Notes
- (1)Aussi appelés streetfundraisers, streetmarketers, récolteurs de fonds, recruteurs de donateurs. En l’occurrence, « ambassadeur » a l’avantage de mettre l’accent sur les caractères public et représentationnel de leur rôle.
- (2)Au total, dix jours d’observation directe et une trentaine d’entretiens (ambassadeurs, donateurs, professionnels de la récolte) composent nos sources primaires. Auparavant, nous fûmes ambassadeur durant deux mois sans que soit envisagée à l’époque une recherche empirique. Ainsi, nous pouvons nous appuyer sur notre propre expérience sensible du rôle et sur le vécu de la position d’indésirable. Précisons que nous nous limiterons ici au travail d’interpellation uniquement, les logiques argumentatives ayant été analysées antérieurement (Véroone, 2013).
- (3)Extrait d’entretien avec un recruteur expérimenté. Les expressions entre guillemets correspondent à celles recueillies sur le terrain.
- (4)La « face » est la « valeur sociale positive qu’une personne revendique effectivement à travers la ligne d’action que les autres supposent qu’elle a adoptée au cours d’un contact particulier » (Goffman, 1974, p. 9).
- (5)Céline Bonicco-Donato revient sur le fonctionnement de la « sympathie » dans les interactions. Elle rappelle la définition qu’en donne David Hume dans sa philosophie, pour qui il s’agit d’un processus d’inférence par lequel les individus seraient « capables d’éprouver ce qu’éprouve l’autre, autrement dit de ressentir soi-même à la première personne ce qu’il ressent » (Bonicco-Donato, 2016, p. 16).
- (6)Selon nos comptages et de multiples éléments de contexte, un ambassadeur interpelle 100 personnes par heure, discute avec environ 5 % d’entre elles, et finalise entre 0 et 0,6 bulletin par heure.
1Les années 2000 ont vu croître l’occupation des espaces publics urbains par les « ambassadeurs » (1) d’ONG internationales.
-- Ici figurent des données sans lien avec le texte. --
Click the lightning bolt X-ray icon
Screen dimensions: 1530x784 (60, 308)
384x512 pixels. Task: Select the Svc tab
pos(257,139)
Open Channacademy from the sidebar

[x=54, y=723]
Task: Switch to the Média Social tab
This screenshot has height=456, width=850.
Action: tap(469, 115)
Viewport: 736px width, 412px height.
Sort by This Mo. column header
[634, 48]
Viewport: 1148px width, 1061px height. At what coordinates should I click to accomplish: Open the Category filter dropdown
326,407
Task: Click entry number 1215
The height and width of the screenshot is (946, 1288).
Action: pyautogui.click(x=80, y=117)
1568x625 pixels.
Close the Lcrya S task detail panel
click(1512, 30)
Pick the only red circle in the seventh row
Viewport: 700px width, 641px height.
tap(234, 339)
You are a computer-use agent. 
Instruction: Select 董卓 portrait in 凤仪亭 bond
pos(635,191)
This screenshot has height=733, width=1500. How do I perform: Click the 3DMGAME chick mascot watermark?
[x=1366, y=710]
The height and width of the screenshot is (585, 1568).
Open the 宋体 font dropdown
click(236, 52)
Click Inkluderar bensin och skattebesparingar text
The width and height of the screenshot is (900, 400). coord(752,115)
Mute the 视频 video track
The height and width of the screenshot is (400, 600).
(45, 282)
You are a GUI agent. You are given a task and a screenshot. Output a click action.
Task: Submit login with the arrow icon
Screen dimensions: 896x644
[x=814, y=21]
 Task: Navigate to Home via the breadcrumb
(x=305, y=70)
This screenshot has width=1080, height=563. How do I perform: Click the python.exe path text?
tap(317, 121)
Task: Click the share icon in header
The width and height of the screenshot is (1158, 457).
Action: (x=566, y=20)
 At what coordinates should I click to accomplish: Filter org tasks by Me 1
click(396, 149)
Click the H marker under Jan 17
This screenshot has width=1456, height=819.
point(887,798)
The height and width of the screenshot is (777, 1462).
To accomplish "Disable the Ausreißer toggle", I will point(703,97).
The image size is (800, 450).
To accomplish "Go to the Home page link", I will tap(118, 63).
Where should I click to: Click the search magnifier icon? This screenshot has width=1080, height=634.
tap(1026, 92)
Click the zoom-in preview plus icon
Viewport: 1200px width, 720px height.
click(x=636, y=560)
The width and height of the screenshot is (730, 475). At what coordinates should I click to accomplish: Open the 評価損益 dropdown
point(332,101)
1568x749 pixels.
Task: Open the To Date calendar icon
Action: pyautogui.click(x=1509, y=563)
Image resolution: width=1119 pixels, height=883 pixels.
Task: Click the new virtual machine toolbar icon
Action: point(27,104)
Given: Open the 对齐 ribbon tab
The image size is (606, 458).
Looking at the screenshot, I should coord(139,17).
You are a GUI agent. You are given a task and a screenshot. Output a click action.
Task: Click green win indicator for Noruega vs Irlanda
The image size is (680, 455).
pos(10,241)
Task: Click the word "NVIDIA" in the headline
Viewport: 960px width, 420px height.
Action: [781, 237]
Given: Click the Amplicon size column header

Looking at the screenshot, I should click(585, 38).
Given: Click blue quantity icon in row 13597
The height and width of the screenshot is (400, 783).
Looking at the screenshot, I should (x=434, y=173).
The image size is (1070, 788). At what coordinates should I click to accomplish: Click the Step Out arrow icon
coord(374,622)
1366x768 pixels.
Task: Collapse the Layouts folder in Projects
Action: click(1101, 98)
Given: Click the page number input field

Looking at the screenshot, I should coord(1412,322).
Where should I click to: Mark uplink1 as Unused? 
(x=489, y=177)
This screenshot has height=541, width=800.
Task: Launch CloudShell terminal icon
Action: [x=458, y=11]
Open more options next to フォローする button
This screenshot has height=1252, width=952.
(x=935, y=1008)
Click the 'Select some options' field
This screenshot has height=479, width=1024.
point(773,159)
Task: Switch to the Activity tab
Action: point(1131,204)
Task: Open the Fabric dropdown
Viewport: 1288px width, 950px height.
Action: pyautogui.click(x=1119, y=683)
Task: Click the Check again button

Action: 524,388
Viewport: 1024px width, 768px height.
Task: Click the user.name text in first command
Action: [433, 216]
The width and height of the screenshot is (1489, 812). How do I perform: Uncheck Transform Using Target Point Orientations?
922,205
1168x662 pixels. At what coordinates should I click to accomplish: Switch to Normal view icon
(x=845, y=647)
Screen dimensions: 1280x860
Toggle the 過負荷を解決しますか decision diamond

Directement salariés par les ONG ou par des entreprises spécialisées, leur but est de récolter un maximum de dons réguliers (avec un objectif de trois par jour) auprès des passants d’espaces fréquentés en masse. Leur fonction est donc transactionnelle, financièrement et socialement, en ce qu’ils incarnent un média reliant le public, l’ONG, les souffrants et la cause. Motivés par des valeurs éthiques de bien commun, ils s’efforcent d’incarner leur rôle de manière sensible afin d’inviter les passants à s’arrêter, discuter, puis donner. De plus, leurs employeurs valorisent l’attitude respectueuse, ouverte, sympathique et enthousiaste vis-à-vis des passants, dans le but de préserver leur confiance et d’entretenir une image publique positive de l’ONG. À ce titre, tout comportement contrariant ces règles est strictement proscrit : suivre les passants, entraver leurs trajectoires, les culpabiliser, etc. Or, le contexte de rue fournit des conditions de travail nuisibles à la l’efficience du dispositif ainsi qu’à l’équilibre existentiel et psychique des ambassadeurs ; c’est que les passants n’ont à priori aucune intention de s’arrêter pour donner de l’argent à une ONG. De surcroît, alors que d’ordinaire les ONG sont créditées d’un haut capital symbolique, les piétons renvoient en grande majorité à ces ambassadeurs une image dévaluée, que ce soit en feignant l’indifférence ou en les invectivant. Ainsi, la majorité du travail ne consiste pas à convaincre les potentiels donateurs mais à effectuer un travail émotionnel visant à surmonter sa propre indésirabilité, c’est-à-dire son faible capital de reconnaissance sociale. C’est donc la dissonance entre les motivations humanistes des ambassadeurs, leur investissement subjectif dans leur rôle, le retour froid et déshumanisant des passants, et l’exigence de rentabilité financière, qui incite à explorer les tactiques qu’ils déploient pour vivre avec cette dépréciation continue.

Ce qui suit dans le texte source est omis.